2026年9月10日

Raja Baru Duke Meledak dengan 35+9 Pecahkan Rekor 30 Tahun! Dua Kali MVP Buktikan Kualitasnya, Media AS Dukung Calon Pilihan Nomor 1 Draft!

Pada 28 November waktu Beijing, kompetisi NCAA kembali berlanjut, dan Duke University berhasil menga...
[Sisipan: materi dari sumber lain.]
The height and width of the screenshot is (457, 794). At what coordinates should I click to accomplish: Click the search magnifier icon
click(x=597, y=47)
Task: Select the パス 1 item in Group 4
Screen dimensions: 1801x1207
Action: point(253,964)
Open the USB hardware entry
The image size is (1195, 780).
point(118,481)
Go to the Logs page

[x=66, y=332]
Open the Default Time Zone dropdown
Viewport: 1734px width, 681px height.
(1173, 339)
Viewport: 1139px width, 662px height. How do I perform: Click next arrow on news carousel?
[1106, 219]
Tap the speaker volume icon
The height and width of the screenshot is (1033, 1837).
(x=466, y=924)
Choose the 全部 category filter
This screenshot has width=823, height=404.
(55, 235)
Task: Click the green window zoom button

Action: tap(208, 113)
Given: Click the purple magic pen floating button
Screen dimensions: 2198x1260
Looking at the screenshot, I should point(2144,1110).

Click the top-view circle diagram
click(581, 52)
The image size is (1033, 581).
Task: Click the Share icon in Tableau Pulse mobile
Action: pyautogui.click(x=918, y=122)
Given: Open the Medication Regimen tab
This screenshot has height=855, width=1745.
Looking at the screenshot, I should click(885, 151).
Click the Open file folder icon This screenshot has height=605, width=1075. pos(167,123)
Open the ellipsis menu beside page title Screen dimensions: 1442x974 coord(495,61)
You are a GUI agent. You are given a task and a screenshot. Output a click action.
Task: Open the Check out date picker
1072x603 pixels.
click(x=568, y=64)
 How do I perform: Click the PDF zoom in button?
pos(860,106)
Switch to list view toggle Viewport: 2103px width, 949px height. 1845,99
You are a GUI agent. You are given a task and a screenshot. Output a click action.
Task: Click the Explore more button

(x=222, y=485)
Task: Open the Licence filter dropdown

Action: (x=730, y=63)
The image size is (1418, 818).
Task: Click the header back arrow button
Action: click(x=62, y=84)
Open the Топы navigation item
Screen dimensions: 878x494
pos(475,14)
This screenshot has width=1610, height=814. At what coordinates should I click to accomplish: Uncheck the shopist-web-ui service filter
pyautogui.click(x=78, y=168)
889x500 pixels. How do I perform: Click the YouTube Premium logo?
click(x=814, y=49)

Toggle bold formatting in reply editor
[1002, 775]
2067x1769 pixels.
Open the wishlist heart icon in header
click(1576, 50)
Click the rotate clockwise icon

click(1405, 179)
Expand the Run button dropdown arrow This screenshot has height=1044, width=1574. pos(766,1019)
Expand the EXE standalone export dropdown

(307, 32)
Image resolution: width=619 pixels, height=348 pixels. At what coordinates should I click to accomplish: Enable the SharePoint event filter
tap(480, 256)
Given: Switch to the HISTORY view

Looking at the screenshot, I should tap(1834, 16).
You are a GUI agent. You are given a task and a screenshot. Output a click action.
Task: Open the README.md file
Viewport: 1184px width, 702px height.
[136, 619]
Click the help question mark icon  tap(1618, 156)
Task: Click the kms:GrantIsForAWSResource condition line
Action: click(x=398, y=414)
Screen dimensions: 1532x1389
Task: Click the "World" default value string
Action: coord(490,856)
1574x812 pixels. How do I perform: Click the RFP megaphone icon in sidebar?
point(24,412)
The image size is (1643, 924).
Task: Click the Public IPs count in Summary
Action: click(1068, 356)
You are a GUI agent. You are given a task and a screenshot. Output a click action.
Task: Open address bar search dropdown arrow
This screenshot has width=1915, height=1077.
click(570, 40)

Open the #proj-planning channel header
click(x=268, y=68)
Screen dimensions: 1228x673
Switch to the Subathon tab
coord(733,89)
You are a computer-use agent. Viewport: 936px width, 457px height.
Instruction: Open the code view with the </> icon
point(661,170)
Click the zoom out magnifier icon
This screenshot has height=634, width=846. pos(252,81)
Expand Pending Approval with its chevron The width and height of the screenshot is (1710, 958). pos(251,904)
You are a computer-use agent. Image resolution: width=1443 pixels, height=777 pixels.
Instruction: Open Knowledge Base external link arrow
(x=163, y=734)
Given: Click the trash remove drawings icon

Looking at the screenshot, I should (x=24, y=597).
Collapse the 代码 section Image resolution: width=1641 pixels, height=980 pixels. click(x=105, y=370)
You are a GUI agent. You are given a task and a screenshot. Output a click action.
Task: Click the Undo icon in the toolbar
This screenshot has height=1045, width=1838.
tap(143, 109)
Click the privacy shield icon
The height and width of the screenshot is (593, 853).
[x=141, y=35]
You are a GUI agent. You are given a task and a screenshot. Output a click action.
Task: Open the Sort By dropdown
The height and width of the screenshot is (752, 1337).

Pada 28 November waktu Beijing, kompetisi NCAA kembali berlanjut, dan Duke University berhasil mengalahkan Arkansas 80–71 untuk meraih delapan kemenangan beruntun. Sorotan utama pertandingan ini langsung tertuju pada raja baru Duke, Cameron Boozer, yang sejak awal tip-off langsung mendominasi lapangan. Ia mampu melakukan segalanya—tembakan tiga angka, driving kuat ke ring, menciptakan assist, hingga pertahanan agresif. Pemain muda setinggi 6’8’’ berusia 18 tahun ini benar-benar luar biasa.

Dalam laga ini, Boozer bermain selama 36 menit, mencetak 35 poin, 9 rebound, 3 assist, dan 2 steal dari 18 tembakan dengan 13 yang masuk, serta 2 dari 4 tembakan tiga angka. Ia mencatat efisiensi mencengangkan: 72.2% field goal dan 50% dari garis tiga angka. Siapa pun yang menonton cuplikan pertandingannya pasti merasakan betapa eksplosif bakat anak ini—ia baru berusia 18 tahun pada bulan September lalu, namun sudah tampil seperti pemain profesional matang.

Sebelum memasuki dunia kampus, Boozer telah menjadi sosok dominan dalam kompetisi internasional junior: di U16 FIBA Americas, ia rata-rata mencetak 16.8 poin, 9.8 rebound, dan 1.2 assist sambil membawa AS menjadi juara; di Piala Dunia U17, ia kembali membantu AS juara dengan rata-rata 20.1 poin, 9.9 rebound, dan 2.1 assist. Ia juga menyandang gelar MVP U16, MVP U17, serta dinobatkan sebagai National Player of the Year pada 2023 dan 2025—prestasi yang membuat namanya dikenal di seluruh negeri bahkan sejak masa SMA.

Dalam dua minggu membela Duke, ia telah menorehkan dua pertandingan dengan 35 poin. Dalam sejarah Duke, hanya nama-nama besar seperti Zion Williamson yang pernah mencetak angka serupa, sementara rekor poin terbanyak satu pertandingan masih dipegang Kyle Filipowski dengan 42 poin.

Bukan hanya itu, Boozer juga menjadi satu-satunya pemain dalam 30 tahun terakhir NCAA Divisi I yang mampu mencatat minimal 175 poin, 75 rebound, 25 assist, dan tidak lebih dari 10 turnover dalam delapan pertandingan pertama musim—dan melakukannya sambil menjaga tim tetap tak terkalahkan.

Sehari sebelumnya, Bleacher Report merilis prediksi NBA Draft 2026, menempatkan Cameron Boozer di posisi kedua untuk Atlanta Hawks lewat pick dari Pelicans, sementara pilihan pertama jatuh kepada Patterson. Namun media AS, FV, mengunggah data dan highlight Boozer dan menulis: “Menonton pertandingan ini membuat saya merinding—ini mungkin salah satu performa pemain kampus terbaik musim ini. Beginilah seharusnya penampilan calon pilihan nomor satu draft.”

Saat ini Boozer mencatat rata-rata 22.8 poin, 9.8 rebound, 3.9 assist, dan 1.87 steal dalam 29.5 menit per pertandingan, dengan akurasi tembakan 57% dan tiga angka 39%. Angka-angkanya berbicara sendiri—bintang muda Duke ini benar-benar luar biasa.